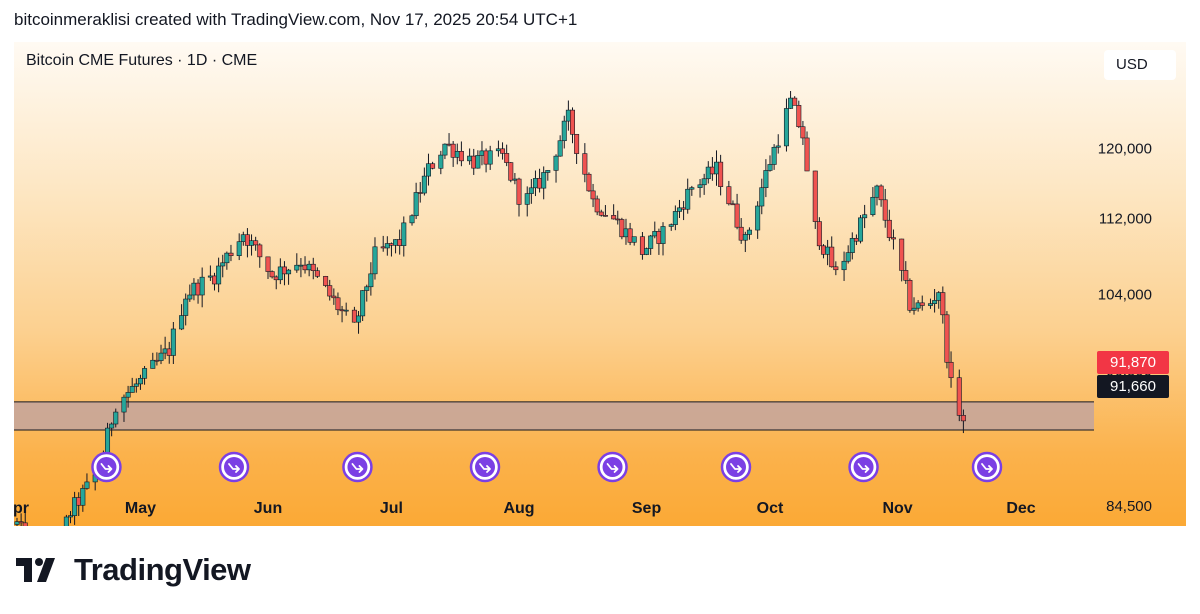 Image resolution: width=1200 pixels, height=614 pixels. I want to click on price-tick-label: 104,000, so click(1125, 294).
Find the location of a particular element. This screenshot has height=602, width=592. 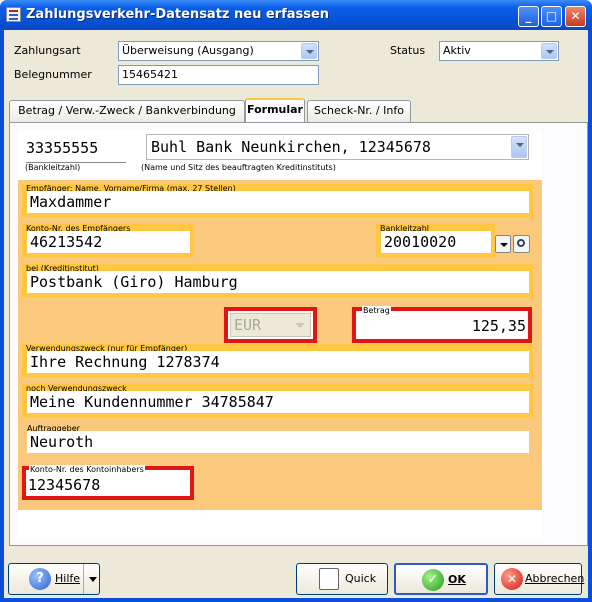

auftraggeber-field: Auftraggeber Neuroth is located at coordinates (278, 440).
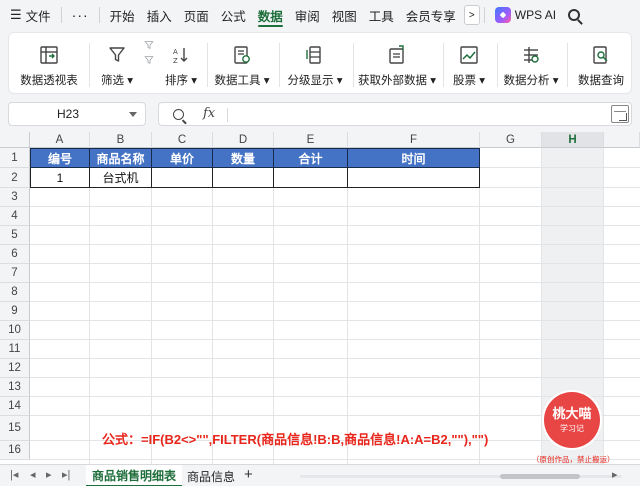  Describe the element at coordinates (382, 15) in the screenshot. I see `menu-tab-tools: 工具` at that location.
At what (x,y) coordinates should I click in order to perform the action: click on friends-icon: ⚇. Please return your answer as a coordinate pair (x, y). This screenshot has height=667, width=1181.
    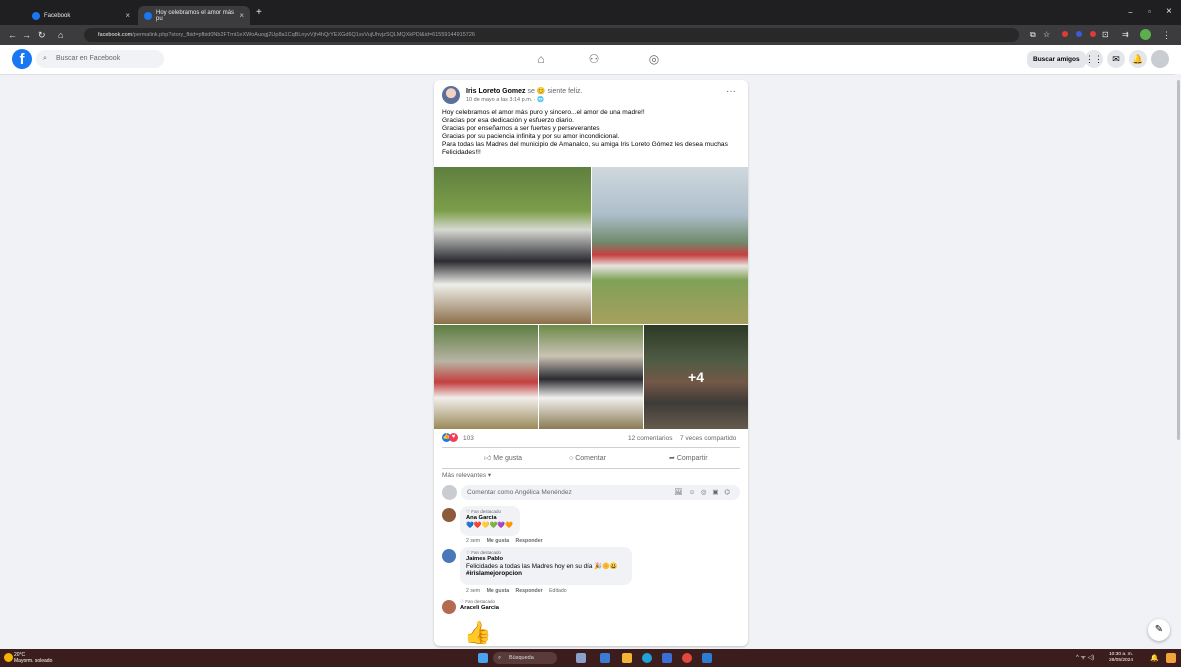
    Looking at the image, I should click on (594, 59).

* * *

- Task -
Rewrite all of the records, substituting "specific" for "particular" and leaving everything else unchanged. Leave out the pictures.

- Reply -
 Image resolution: width=1200 pixels, height=614 pixels. I want to click on price-tick-label: 104,000, so click(1125, 294).
Find the location of a specific element. This screenshot has height=602, width=592. 

auftraggeber-field: Auftraggeber Neuroth is located at coordinates (278, 440).
  Describe the element at coordinates (382, 15) in the screenshot. I see `menu-tab-tools: 工具` at that location.
At what (x,y) coordinates should I click in order to perform the action: click on friends-icon: ⚇. Please return your answer as a coordinate pair (x, y). This screenshot has height=667, width=1181.
    Looking at the image, I should click on (594, 59).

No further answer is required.